Design of new thorium nuclear clock materials based on polyatomic ions

Abstract

Compounds of polyatomic anions are investigated theoretically as hosts for thorium in nuclear clock devices. The ²²⁹Th nucleus has an excited state at 8.355 eV which can be reached using a VUV laser as demonstrated in recent experiments. Incorporating ²²⁹Th into a host crystal is an essential step towards developing an ultra-stable nuclear clock. To be a suitable host, a material must have a band gap larger than the nuclear transition frequency. Thus, most research to date has focused on fluorides like LiSrAlF₆ and CaF₂, for they feature ionic bonding and large band gaps.
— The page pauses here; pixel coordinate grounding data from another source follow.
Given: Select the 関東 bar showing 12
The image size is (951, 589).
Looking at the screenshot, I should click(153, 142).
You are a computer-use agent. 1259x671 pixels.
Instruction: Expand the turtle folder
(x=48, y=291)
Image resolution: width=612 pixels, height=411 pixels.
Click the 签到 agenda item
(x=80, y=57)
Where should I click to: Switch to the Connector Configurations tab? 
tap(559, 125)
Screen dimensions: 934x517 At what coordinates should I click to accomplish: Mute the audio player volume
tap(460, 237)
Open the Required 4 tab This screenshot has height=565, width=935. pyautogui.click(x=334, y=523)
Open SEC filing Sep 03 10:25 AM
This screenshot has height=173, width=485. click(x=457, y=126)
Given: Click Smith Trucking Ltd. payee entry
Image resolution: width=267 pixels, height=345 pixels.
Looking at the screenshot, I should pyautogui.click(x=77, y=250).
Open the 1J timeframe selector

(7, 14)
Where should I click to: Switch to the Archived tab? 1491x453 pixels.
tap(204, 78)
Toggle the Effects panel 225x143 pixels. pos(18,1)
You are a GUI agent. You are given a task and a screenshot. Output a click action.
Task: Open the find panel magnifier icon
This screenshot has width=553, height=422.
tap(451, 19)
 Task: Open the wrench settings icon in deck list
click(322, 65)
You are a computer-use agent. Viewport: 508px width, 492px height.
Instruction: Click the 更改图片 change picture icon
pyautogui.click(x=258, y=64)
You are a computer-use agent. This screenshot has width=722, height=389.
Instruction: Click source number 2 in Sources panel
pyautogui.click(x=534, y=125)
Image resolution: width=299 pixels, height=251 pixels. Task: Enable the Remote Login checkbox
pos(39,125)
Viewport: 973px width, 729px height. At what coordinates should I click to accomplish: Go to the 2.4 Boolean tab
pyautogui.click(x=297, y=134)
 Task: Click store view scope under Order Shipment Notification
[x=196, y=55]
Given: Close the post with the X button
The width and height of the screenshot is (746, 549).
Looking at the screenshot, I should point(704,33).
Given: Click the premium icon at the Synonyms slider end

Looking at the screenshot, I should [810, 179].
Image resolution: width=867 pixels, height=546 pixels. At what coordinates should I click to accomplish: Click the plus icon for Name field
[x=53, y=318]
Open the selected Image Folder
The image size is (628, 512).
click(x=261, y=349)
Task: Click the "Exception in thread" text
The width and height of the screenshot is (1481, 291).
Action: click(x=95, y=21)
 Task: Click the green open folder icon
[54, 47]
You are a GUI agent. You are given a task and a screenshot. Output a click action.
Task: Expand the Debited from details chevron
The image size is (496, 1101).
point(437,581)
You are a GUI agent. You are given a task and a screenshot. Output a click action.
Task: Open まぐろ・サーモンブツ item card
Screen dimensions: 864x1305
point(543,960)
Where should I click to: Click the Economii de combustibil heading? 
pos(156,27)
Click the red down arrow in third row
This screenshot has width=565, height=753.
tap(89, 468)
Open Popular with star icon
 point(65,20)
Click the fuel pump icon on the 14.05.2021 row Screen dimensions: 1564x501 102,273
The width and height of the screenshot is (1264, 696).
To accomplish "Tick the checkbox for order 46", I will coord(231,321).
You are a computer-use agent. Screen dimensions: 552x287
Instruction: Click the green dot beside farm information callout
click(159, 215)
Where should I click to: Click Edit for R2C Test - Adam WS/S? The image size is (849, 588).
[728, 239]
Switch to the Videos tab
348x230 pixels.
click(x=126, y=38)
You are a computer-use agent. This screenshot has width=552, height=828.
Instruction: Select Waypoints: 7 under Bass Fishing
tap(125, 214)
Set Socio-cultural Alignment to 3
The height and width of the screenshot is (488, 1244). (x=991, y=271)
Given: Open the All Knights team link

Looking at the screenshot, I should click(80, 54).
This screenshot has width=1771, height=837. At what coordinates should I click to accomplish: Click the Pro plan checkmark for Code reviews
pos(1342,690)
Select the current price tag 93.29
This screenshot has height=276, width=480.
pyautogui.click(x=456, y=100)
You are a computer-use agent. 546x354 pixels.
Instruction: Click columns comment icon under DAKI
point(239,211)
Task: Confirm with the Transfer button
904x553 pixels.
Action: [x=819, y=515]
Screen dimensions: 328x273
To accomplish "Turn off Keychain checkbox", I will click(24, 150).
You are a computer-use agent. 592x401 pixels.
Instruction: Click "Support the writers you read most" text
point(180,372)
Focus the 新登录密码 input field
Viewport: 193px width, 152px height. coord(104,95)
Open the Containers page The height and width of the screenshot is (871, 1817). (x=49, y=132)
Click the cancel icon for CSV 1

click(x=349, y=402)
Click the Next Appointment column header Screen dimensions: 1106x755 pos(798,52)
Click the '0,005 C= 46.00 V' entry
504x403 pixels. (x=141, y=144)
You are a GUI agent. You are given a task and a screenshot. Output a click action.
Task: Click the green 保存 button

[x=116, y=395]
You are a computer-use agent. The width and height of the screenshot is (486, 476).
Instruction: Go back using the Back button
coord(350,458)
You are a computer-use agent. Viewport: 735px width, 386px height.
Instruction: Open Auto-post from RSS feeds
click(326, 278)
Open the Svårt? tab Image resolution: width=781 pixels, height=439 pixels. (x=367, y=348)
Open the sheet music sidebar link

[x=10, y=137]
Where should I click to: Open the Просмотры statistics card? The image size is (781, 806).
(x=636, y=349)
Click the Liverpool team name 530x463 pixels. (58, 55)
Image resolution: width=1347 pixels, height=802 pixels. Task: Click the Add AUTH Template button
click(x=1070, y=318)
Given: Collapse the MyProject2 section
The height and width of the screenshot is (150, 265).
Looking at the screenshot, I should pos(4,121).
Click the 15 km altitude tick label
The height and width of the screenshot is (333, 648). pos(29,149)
Ionicity of chemical bonding can be pushed to its limits by superhalogens – polyatomic anions whose electron affinity can be greater than that of the halogens. An additional concern for fluorides is the presence of ¹⁹F nuclear spins in the material that can couple to the spin of the ²²⁹Th, detrimental to clock performance. In this work we investigate salts containing superhalogen anions, with the goal of identifying promising new hosts for ²²⁹Th clocks. Specifically, we investigate compounds of Ca, Sr, and Ba with three anions – BF₄⁻, ClO₄⁻, and SO₄²⁻. By computing the electronic properties of the pure and thorium-doped materials, we predict that M(BF₄)₂ have the widest band gaps, making them a promising material class. On the other hand, MSO₄ could produce the most accurate clocks by eliminating inhomogeneous broadening due to nuclear spin interactions. These results may guide experimental searches for new ²²⁹Th clock materials and offer new opportunities to study this unique nuclear transition in the solid state.